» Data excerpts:
------------

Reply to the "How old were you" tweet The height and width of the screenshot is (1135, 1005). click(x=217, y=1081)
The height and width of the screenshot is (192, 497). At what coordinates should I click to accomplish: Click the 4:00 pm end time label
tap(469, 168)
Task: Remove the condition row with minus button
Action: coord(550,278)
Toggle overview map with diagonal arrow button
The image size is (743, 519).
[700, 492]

------------

» What is needed: Exactly the lines from the one containing "The height and width of the screenshot is (192, 497)." through the last line of the records are to be transcribed, both endpoints included.

» Answer to the exercise:
The height and width of the screenshot is (192, 497). At what coordinates should I click to accomplish: Click the 4:00 pm end time label
tap(469, 168)
Task: Remove the condition row with minus button
Action: coord(550,278)
Toggle overview map with diagonal arrow button
The image size is (743, 519).
[700, 492]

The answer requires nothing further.